4) Corb Lund – One of the best Canadian songwriters of his generation, Lund is equally adept at tackling life’s big themes and capturing the idiosyncrasies of prairie humour and cowboy wit. His guitar player, Winnipeg’s Grant Siemens, is one of the best you’ll hear all weekend. Performing: Fri., 4 p.m., Bur Oak (part of How the West Was Won workshop); Fri., 7:10 p.m., mainstage; Sat., 4 p.m., Spruce Hollow (part of Badlands workshop).
5) Sharon Van Etten – When it was released this spring, Van Etten's fourth atmospheric folk/pop album, Are We There, briefly brought her the kind of mainstream attention that’s afforded the likes of Lorde or Lana Del Rey. There’s good reason for that, as the slow-burning glow of her music tends to linger on and on and on. Performing: Sat., 12:30 p.m., Snowberry Field (part of Reason to Believe workshop); Sat., 8 p.m., Big Bluestem@Night (concert)
Don’t forget to follow the locals:
Manitobans playing this year’s Winnipeg Folk Festival include: Bros. Landreth; Aaron Burnett; Little Miss Higgins & the Winnipeg 5; JP Hoe; Cara Luft; Marie-Claude; Mr. Mark; Ruth Moody; Grant Siemens; Sweet Alibi
Check out the kids:
The Folk Festival annual helps foster the next generation of Manitoba performers through its Galaxie Young Performers Program, which is aimed at developing up-and-coming artists through mentorship by established performers from the festival lineup. This year’s group of youngsters, who will perform all day Friday at the Shady Grove stage includes: Ila Barker, Erika Fowler, Stephanie Haderer, Adam Hanney, Olivia Lunny, Cassidy Mann, Lucas and Madeleine Roger, Mitchell Schimnowski, Ryan Van Belleghem, and Tyler Wagar.
Last-minute things the Festival wants you to know:
- Don’t forget your park passes: concert-goers will need a Manitoba Parks pass to access Birds Hill Park to get to the festival site. Day passes are $5 while an annual pass is $40, available at the park gate (cash only), CAA Manitoba or most places fishing licenses are sold.

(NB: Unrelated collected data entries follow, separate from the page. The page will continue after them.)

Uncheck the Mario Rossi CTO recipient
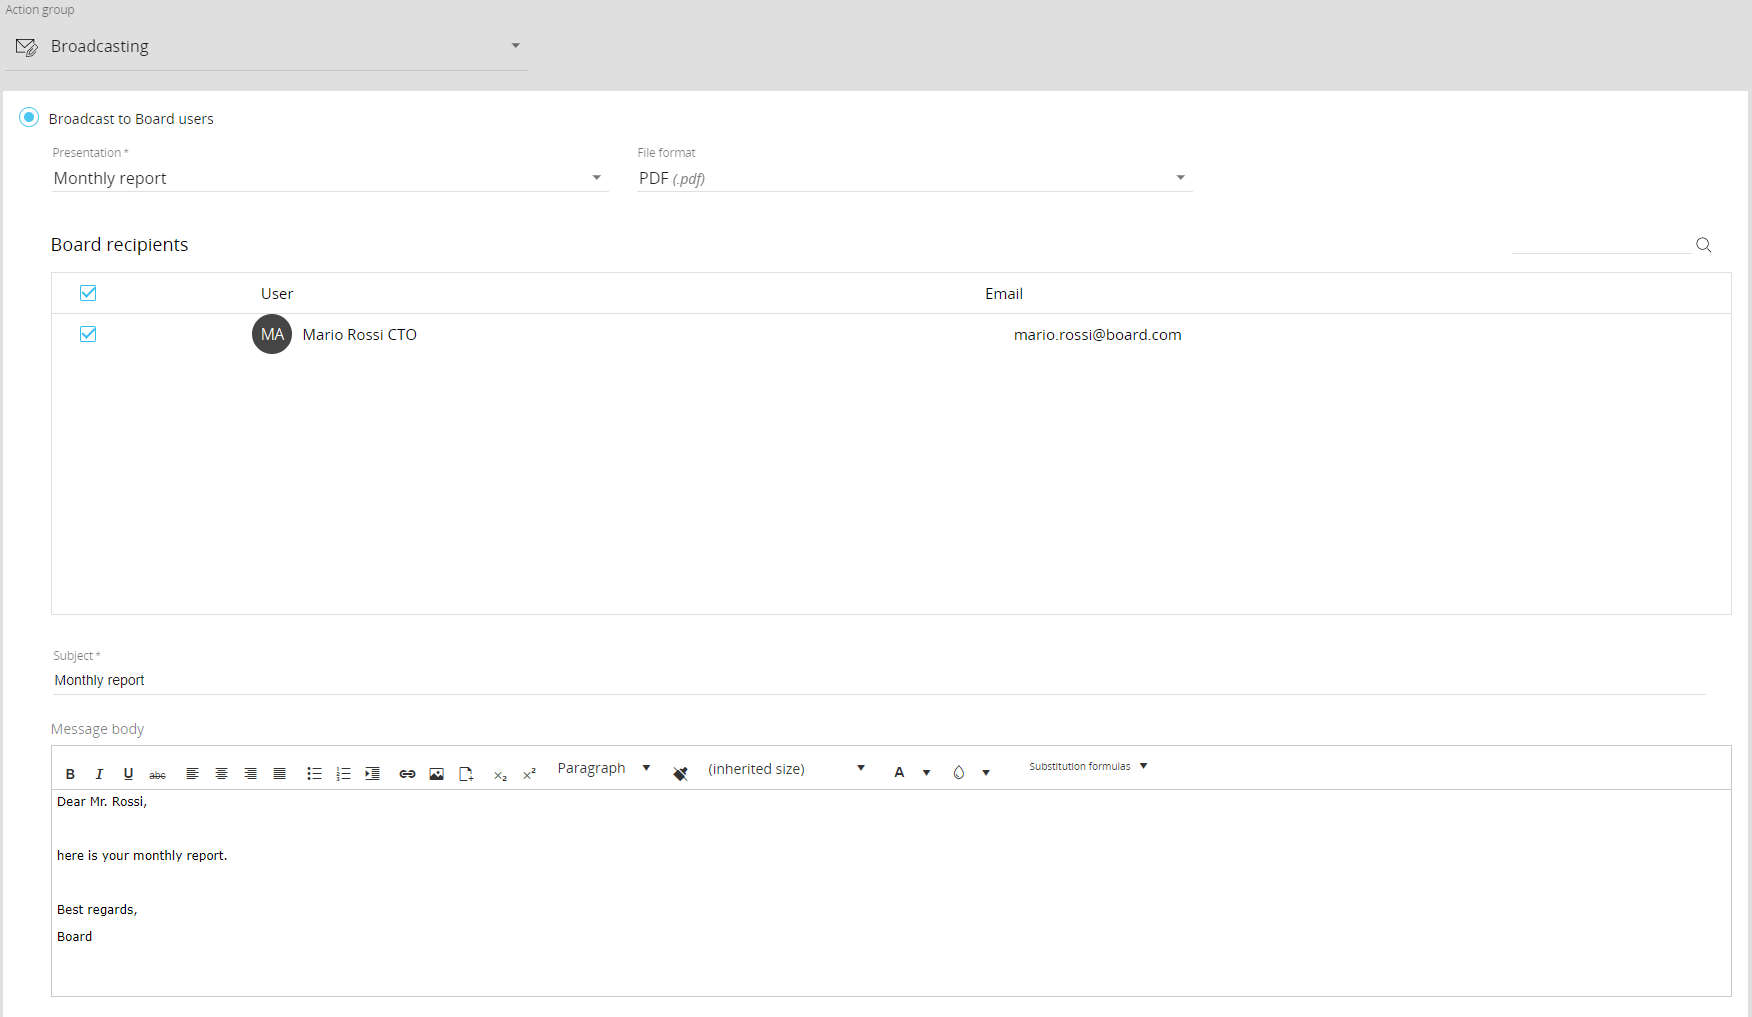(x=88, y=334)
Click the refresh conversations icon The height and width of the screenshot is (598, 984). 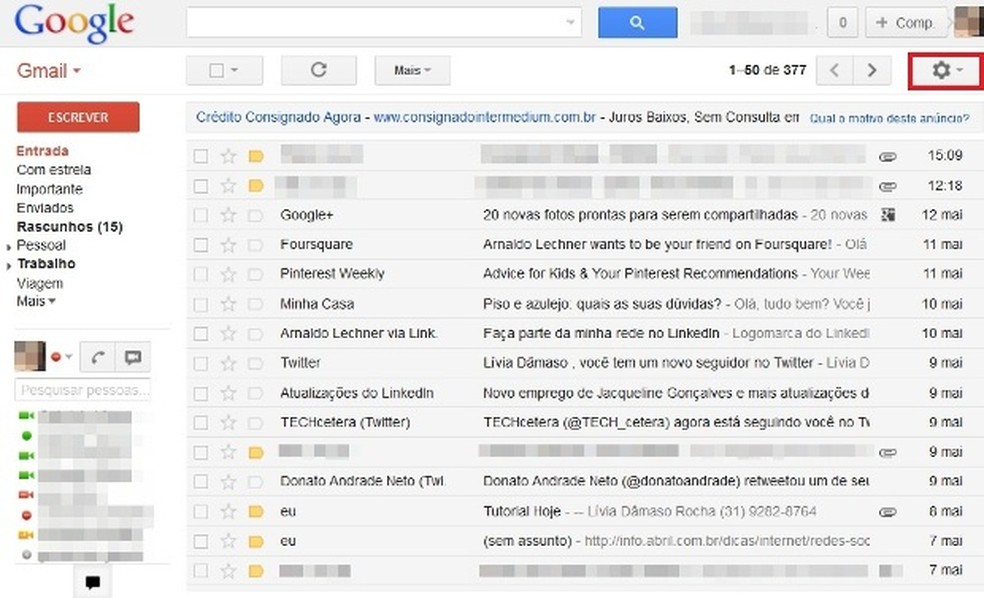318,70
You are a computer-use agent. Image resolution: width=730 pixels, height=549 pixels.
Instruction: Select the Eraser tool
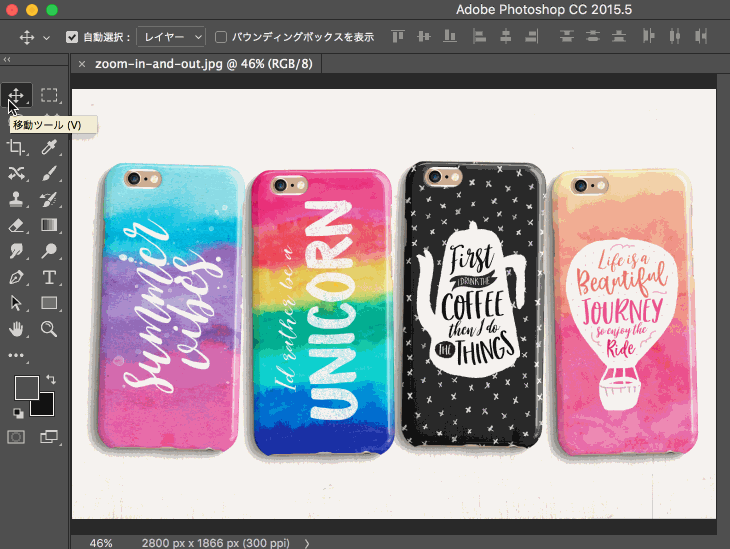[16, 225]
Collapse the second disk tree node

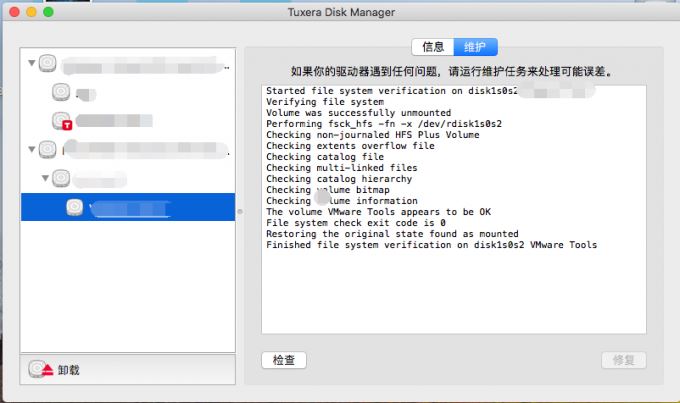pyautogui.click(x=31, y=150)
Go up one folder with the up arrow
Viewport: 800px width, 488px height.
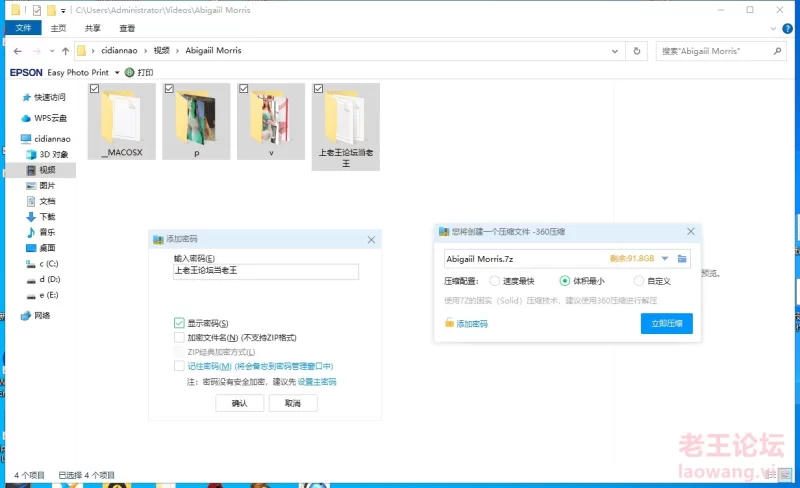point(65,50)
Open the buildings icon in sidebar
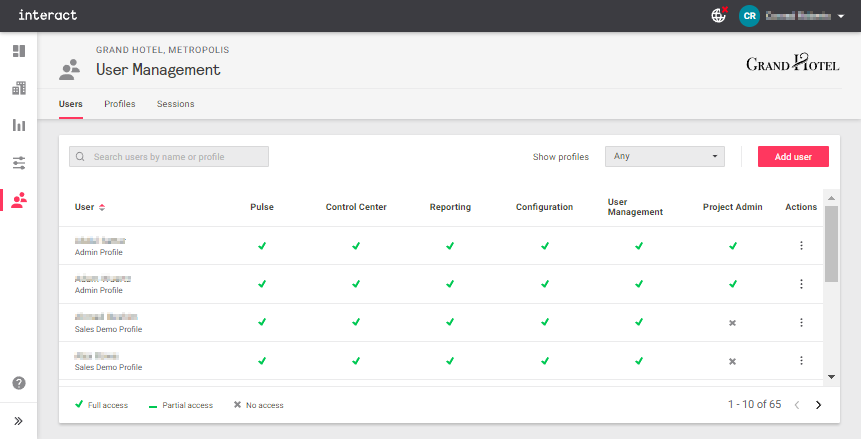This screenshot has height=439, width=861. coord(18,88)
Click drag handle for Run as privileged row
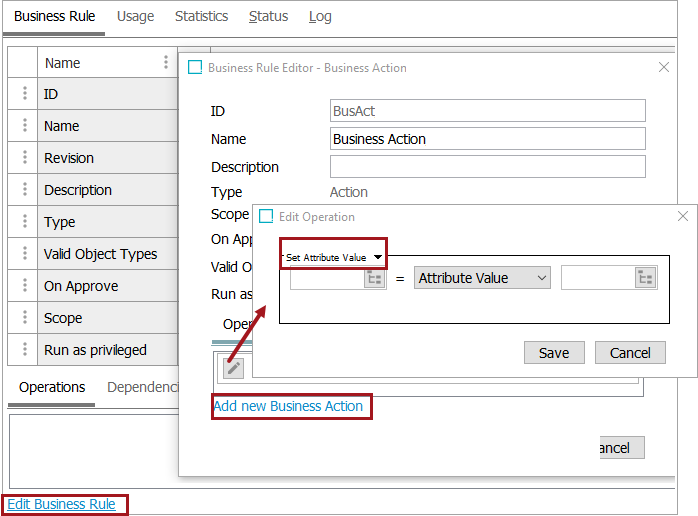Image resolution: width=698 pixels, height=516 pixels. point(24,350)
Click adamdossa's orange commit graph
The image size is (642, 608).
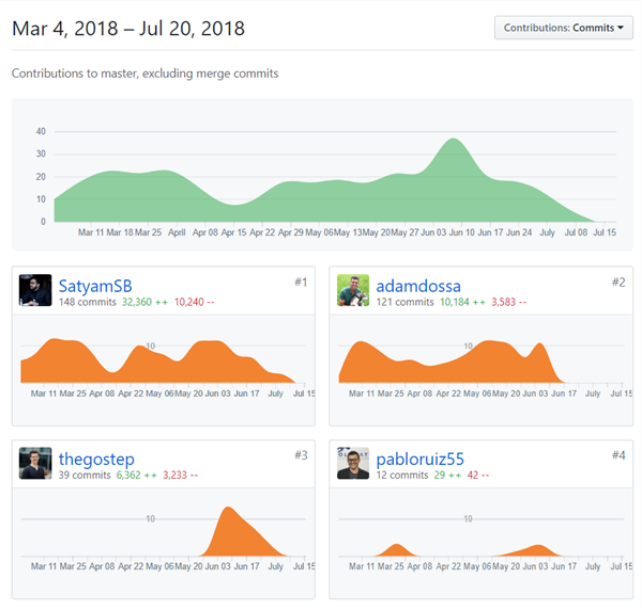click(x=451, y=362)
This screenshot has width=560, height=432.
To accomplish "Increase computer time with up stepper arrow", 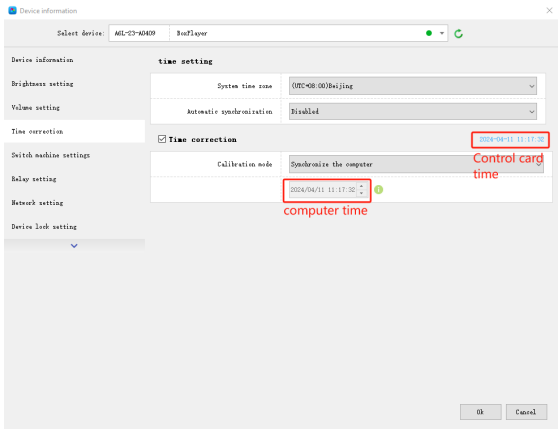I will click(x=361, y=186).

- There's a new parking procedure: festival parking lot is now divided into two lots based and you will be directed to park according to the park entrance you will use to enter and leave Birds Hill. Simply put, if you use the East Gate (via Highway 206), you’ll park on the east side of the lot and if you use the West Gate (via Highway 59), you’ll park on the west side of the lot.
- No bottled water will be sold at the festival: Bring your own water bottles or reusable mugs. Water taps can be found all over the festival site.
- Beware of the height of your chairs: The festival has long had a rule that low-slung beach chairs used in the tarpaulin area of the mainstage seating area and in the seating area in front of workshop stages can be no taller than 24 inches. In a recent newsletter, festival organizers reminded owners of RIO chairs with 32-inch seatbacks that they should use the lawn-chair seating area at mainstage, and/or situate themselves at the back or along the edges of workshop stage crowds.